Como o ensino tem importância inegável, e a educação brasileira, pública, em geral está jogada às baratas, chamo Nuccio Ordine para me ajudar a pensar:
Com crueldade, muitas empresas (que durante décadas gozaram da privatização dos lucros e da socialização das perdas) despedem os operários, enquanto os governos suprimem os postos de trabalho, a educação, a assistência social aos portadores de necessidades especiais e a saúde pública. O direito de ter direitos (…) se tornou, de fato, subordinado ao domínio do mercado, com o risco progressivo de se cancelar qualquer forma de respeito às pessoas. Transformando os seres humanos em mercadoria e dinheiro, esse mecanismo econômico perverso deu vida a um monstro impiedoso e apátrida, que acabará por negar às futuras gerações qualquer forma de esperança.
É preciso dizer mais? Quem puder ler tais afirmações que pense e as transporte para a vivência no cotidiano.
Vivemos numa sociedade utilitária. Tudo precisa dar lucro já. O deus mercado, citado antes, entrincheira-se em todas as ações e instituições, modela a sociedade e as mentes e muitas vezes acabamos exercendo papéis, profissões só pelo mísero dinheiro; quase nunca encontramos correspondência entre o que somos e o que fazemos para ganhar a vida. A insatisfação, a angústia, o confinamento dominam nossa rotina e acabamos não enxergando mais perspectivas libertadoras. Ou, como quer Terry Eagleton:
A ironia é que, embora (a) autodeterminação seja a essência da humanidade, a grande maioria de homens e mulheres ao longo da história foi incapaz de exercitá-la. Esses indivíduos não tiveram permissão para ser plenamente humanos. Em vez disso, suas vidas, na maior parte, foram determinadas pelos monótonos ciclos da sociedade classista. O porquê desse fato e como isso pode ser sanado é a essência da obra de Marx, que investiga como podemos passar do reino da necessidade para o da liberdade, ou seja, nos tornarmos menos semelhantes a texugos e mais semelhantes a nós mesmos. Tendo nos levado aos umbrais de tal liberdade, Marx nos deixa ali, para que nos viremos por conta própria. Como poderia haver liberdade se assim não fosse?

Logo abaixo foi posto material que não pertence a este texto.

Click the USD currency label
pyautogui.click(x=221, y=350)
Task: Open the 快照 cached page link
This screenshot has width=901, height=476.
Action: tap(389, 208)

Então está claro. Marx aponta caminho para desenvolvermos uma vida afeita ao que nós somos e queremos ser. Segundo ele, deixaremos o papel de fantoches de lado, encontraremos uma vida soberbamente humana e nela nos construiremos como um ser efetivo para nós e para o outro.Voaremos alto e ninguém nos fará rastejar. Certamente por isto, os estudos marxistas vêm sendo tão perseguidos em nosso país. Numa sociedade nos moldes anteriores, um coronavírus não colocaria o mundo de ponta cabeça como ocorre no presente. As instituições funcionariam, em especial as de saúde pública, e não estariam encurraladas como as vemos. Numa sociedade assim seríamos livres e saudáveis, com talentos bem desenvolvidos, encontrando em nossa tarefa de viver o cotidiano a alegria e a esperança que nos foram usurpadas pela selvageria de uma sociedade egoísta, centrada no umbigo de cada um. Graças à pandemia, todos vêm falando em SOLIDARIEDADE. Ela acabará com o final da crise, se houver de verdade um final? Ou ela continuará como a mola propulsora de nossas ações, o ponto de partida e chegada do que somos e fazemos? É isto, caro leitor. Voltar ao normal! Para qual normalidade você deseja regressar?

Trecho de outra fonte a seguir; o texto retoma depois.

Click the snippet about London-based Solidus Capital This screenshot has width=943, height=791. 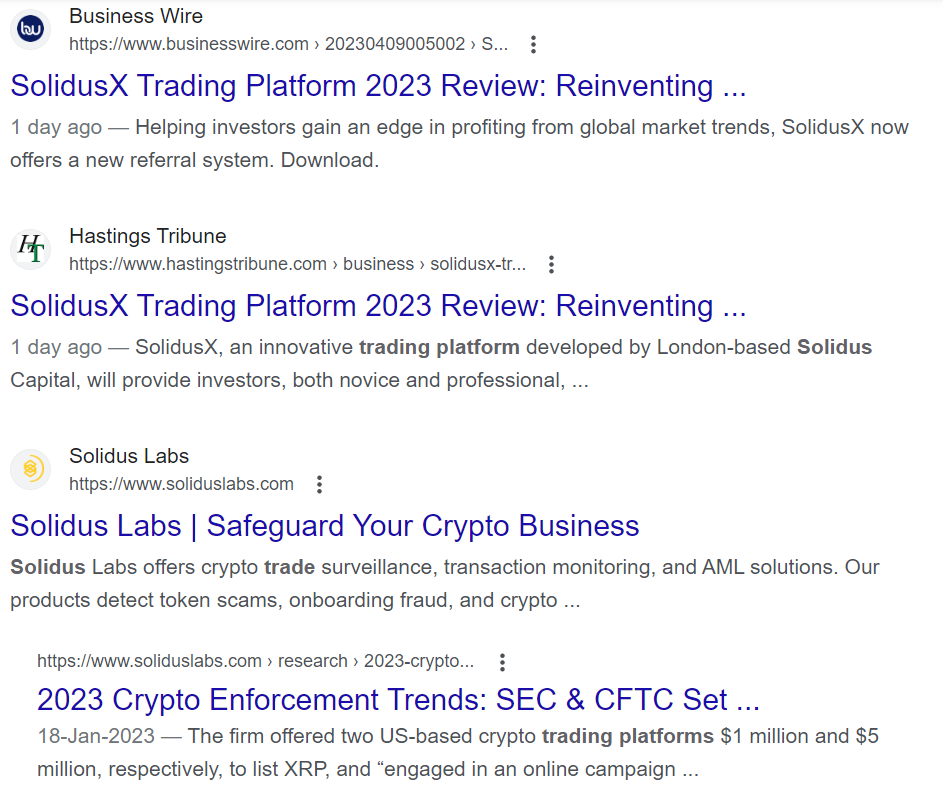[441, 364]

As citações acima pertencem aos seguintes livros, cuja leitura recomendo:
EAGLETON, Terry. Marx estava certo. Editora Nova Fronteira.
ORDINE. Nuccio. A utilidade do inútil: um manifesto. Editora Zahar.
SAFLATE, Vladimir. A esquerda que não teme dizer seu nome. Editora Três Estrelas.
SODRÉ, Nelson Werneck. Vida e morte da ditadura: 20 anos de autoritarismo no Brasil. Editora Vozes.
SOUZA, Jessé. A elite do atraso: da escravidão à Lava Jato. Editora Leya.
ZIZEK, Slavoj. Bem-vindo ao deserto do real. Editora Boitempo.